*Problem*: Reproduce the following material line for line, without changes, and leave out the pictures.
(Beginning of Exercise data)
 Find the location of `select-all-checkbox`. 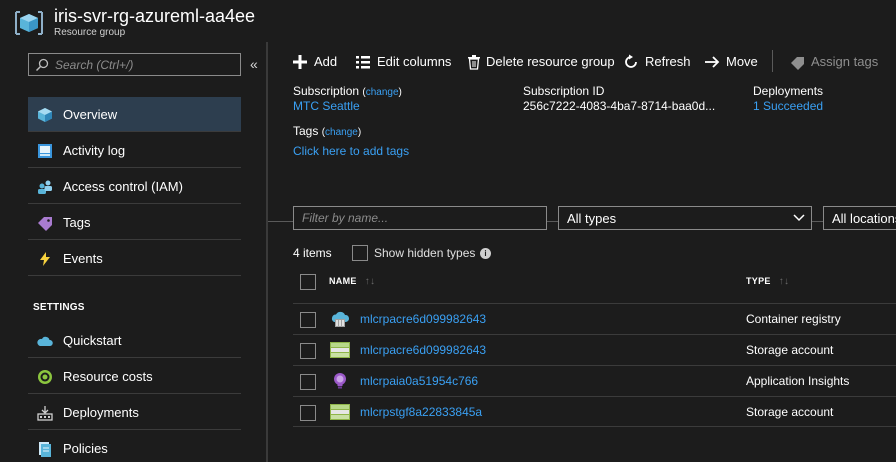

select-all-checkbox is located at coordinates (308, 282).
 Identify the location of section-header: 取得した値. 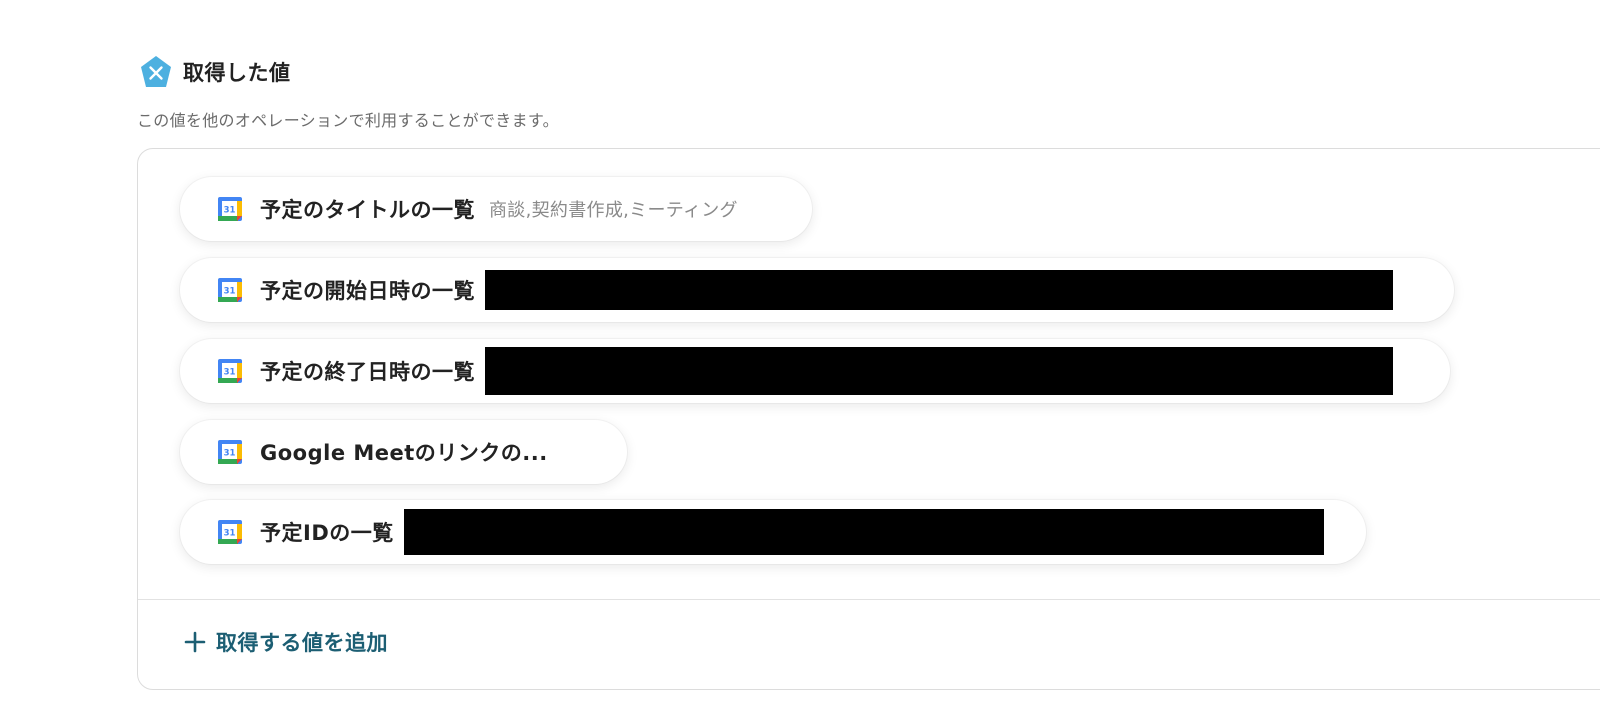
(215, 72).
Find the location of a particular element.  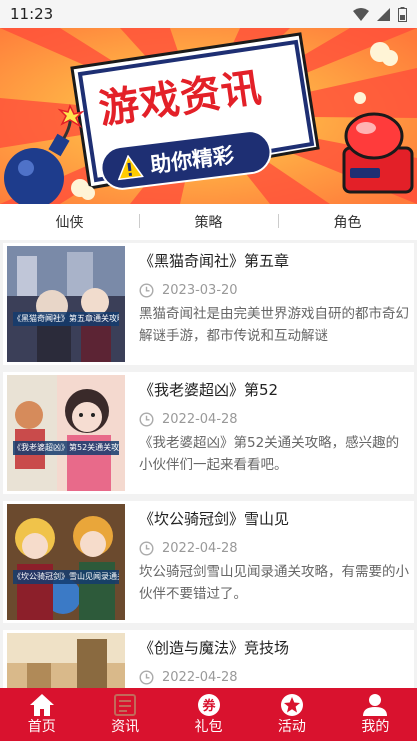

news-body: 《创造与魔法》竞技场 2022-04-28 is located at coordinates (270, 659).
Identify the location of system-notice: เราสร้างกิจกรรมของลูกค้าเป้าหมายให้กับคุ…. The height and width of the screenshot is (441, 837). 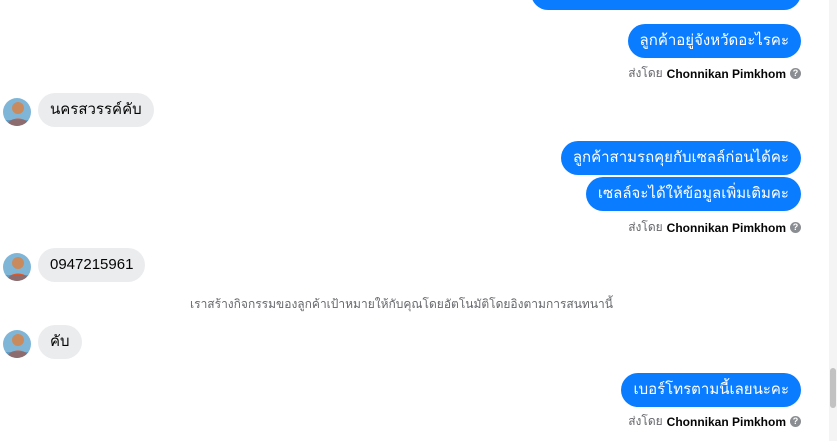
(402, 304).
(End of Exercise data)
*Written solution*:
 Find the location of `select-all-checkbox`. 

select-all-checkbox is located at coordinates (308, 282).
 Identify the location of section-header: 取得した値. 
(215, 72).
Find the location of a particular element.  

news-body: 《创造与魔法》竞技场 2022-04-28 is located at coordinates (270, 659).
Identify the location of system-notice: เราสร้างกิจกรรมของลูกค้าเป้าหมายให้กับคุ…. The height and width of the screenshot is (441, 837). 
(402, 304).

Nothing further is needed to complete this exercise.